Tuğba EROĞLU'nun 27 Temmuz 2023 tarihli yazısı: E-Yönetişim ve E-Demokrasi

Dijitalleşmenin kamu yönetimi sistemlerine en önemli katkısı hiç şüphesiz e-yönetişim modelidir. Bu model, kamu yönetimi sistemlerini her amaca uygun olarak dönüştürmekte ve bilgi ve iletişim teknolojilerini kullanarak yönetim ve yönetim yaklaşımlarına yeni boyutlar kazandırmaktadır.

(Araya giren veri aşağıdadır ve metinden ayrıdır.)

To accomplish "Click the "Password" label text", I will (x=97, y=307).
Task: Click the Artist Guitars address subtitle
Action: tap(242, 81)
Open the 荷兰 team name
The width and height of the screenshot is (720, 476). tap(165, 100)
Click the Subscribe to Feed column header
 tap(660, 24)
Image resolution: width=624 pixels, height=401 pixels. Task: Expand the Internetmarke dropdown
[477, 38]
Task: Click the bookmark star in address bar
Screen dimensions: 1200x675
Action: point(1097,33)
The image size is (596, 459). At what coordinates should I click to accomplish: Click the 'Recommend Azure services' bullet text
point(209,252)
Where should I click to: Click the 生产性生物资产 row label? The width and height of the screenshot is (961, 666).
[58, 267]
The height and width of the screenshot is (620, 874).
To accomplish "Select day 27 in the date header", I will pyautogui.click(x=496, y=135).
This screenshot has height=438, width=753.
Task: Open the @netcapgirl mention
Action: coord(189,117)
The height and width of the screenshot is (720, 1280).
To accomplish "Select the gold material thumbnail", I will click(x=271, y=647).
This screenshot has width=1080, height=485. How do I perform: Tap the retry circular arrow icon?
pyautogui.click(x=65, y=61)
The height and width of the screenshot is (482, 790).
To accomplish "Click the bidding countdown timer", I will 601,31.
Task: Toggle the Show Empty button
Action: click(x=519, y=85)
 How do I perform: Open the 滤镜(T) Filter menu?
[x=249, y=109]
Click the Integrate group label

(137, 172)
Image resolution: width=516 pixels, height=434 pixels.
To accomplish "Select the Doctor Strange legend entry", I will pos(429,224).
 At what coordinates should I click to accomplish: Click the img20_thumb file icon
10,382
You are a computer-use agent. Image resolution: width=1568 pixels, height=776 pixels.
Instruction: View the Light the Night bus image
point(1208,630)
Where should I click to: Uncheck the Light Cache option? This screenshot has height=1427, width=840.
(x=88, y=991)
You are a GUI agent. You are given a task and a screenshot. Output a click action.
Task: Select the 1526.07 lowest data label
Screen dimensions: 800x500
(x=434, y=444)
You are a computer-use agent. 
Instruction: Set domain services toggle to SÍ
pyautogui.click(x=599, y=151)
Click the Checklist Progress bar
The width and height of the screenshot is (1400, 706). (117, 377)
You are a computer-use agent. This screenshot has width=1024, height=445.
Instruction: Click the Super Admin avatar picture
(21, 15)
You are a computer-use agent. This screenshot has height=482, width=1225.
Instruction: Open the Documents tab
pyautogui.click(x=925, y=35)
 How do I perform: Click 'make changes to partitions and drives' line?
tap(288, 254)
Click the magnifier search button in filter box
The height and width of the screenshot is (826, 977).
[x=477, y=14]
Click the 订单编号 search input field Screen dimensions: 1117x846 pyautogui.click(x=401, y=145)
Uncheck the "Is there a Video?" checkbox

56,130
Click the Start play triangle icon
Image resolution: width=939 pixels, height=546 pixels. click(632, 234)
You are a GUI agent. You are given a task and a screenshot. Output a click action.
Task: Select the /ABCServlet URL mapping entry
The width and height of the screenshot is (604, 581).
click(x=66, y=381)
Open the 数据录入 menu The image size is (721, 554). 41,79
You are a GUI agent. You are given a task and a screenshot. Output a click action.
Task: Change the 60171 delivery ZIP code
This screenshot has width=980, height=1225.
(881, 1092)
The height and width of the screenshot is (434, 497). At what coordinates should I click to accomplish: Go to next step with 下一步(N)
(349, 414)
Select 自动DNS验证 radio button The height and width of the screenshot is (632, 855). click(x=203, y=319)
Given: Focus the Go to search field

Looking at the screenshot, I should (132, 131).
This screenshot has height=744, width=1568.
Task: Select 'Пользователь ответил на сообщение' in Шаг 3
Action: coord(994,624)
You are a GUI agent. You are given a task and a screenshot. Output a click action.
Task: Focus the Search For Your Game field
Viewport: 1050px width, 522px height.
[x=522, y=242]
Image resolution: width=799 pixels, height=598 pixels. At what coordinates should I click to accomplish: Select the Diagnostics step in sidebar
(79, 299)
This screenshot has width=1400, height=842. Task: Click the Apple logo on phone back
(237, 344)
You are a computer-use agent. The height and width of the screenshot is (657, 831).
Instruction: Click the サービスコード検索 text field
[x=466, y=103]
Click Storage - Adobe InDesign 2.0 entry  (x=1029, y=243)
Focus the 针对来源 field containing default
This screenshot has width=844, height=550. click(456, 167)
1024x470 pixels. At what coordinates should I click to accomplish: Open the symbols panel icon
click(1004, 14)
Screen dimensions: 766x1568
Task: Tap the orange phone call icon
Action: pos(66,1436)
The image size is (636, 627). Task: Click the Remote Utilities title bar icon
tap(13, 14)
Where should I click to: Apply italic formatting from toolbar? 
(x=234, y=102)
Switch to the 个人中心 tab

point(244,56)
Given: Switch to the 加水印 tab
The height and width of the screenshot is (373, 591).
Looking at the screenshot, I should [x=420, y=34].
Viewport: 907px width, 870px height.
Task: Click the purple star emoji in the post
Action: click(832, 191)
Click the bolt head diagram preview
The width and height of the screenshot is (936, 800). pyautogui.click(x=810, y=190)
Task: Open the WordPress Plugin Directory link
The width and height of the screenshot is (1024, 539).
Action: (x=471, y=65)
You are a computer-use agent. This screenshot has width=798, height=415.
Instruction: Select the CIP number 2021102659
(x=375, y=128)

E-yönetişim, bir yandan devletin değişen biçim ve rolünü anlatırken, diğer yandan bu dönüşümü gerçekleştirecek mekanizmaları ve yeni kuralları gösteren bir kavramdır. Bu bağlamda e-yönetişim, kamu yönetiminin sürekli reform sürecinin bir sonucu olarak yeni yönetim ve kamu yönetişimi teorilerinin reforme edilmiş bir versiyonu şeklinde 21. yüzyılın yönetim teorisinin son halkası olarak değerlendirilmektedir. Yönetişimin elektronik bir boyutu olarak e-yönetişim, kamusal karar alma sürecinde çeşitli sosyal aktörleri içeren demokratik bir yönetişim modelidir. Bu modelde, halkın karar alma süreçlerine katılım arttıkça, sunulan hizmetlerin kalitesi ve alınan kararların uygulanabilirliği de artacaktır. E-yönetişim, yönetişim kuralları ve varsayımları yerine getirildikten sonra toplumdaki hükûmet ve hükümet dışı aktörlerin çevrimiçi etkileşim kurma biçimini ifade etmektedir.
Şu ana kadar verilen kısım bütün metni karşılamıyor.